I am running DeepQuestAI on a Win10 machine.

Has anyone else tried to run DeepQuestAI on another computer (not the BI computer)?
Please see my post #338 in this thread. I outlined the prerequisites for running Deepstack on Windows. The one prerequisite is Visual C++. The other is that your processor HAS to support AVX for Deepstack to run in Windows. If the processor doesn't support AVX then you can run Deepstack in Docker on Ubuntu with the noavx tag.
 
Is the front door camera running in day or IR mode? I've had a few instances of false alerts on one of my cameras that run forced color mode that is in a low light area where Deesptack thought that deer were a person. You may want to send a higher resolution image to Deepstack for this camera. I noticed that when I was sending low resolution images, i.e. 640X480 that Deepstack was missing people more frequently than when I was sending native or higher resolution images. This may not be the case for everyone, but, in my testing, the CPU decrease and response time was negligible when sending lower resolution images to Deepstack versus sending native resolution images.

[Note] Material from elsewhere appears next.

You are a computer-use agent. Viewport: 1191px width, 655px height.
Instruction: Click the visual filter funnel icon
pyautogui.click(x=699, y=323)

I have it on Auto so it is in IR mode. The front porch does have a porch light on a timer all night so I could probably put that one on forced color mode and get decent video. My other cameras aren't near lights so I need IR, but they seem to perform much better than the front porch cam. The low resolution comes from using the new feature in Blue Iris 5 where you can set up the substream for all your cameras and it uses that for motion detection and live views (but once triggered records from the full resolution stream). It dramatically cut my CPU usage when I switched my cameras over, from 30% down to 11%. I could switch just that camera back to full resolution if forcing color mode doesn't improve detection or doesn't give me acceptable night videos.
 
I have it on Auto so it is in IR mode. The front porch does have a porch light on a timer all night so I could probably put that one on forced color mode and get decent video. My other cameras aren't near lights so I need IR, but they seem to perform much better than the front porch cam. The low resolution comes from using the new feature in Blue Iris 5 where you can set up the substream for all your cameras and it uses that for motion detection and live views (but once triggered records from the full resolution stream). It dramatically cut my CPU usage when I switched my cameras over, from 30% down to 11%. I could switch just that camera back to full resolution if forcing color mode doesn't improve detection or doesn't give me acceptable night videos.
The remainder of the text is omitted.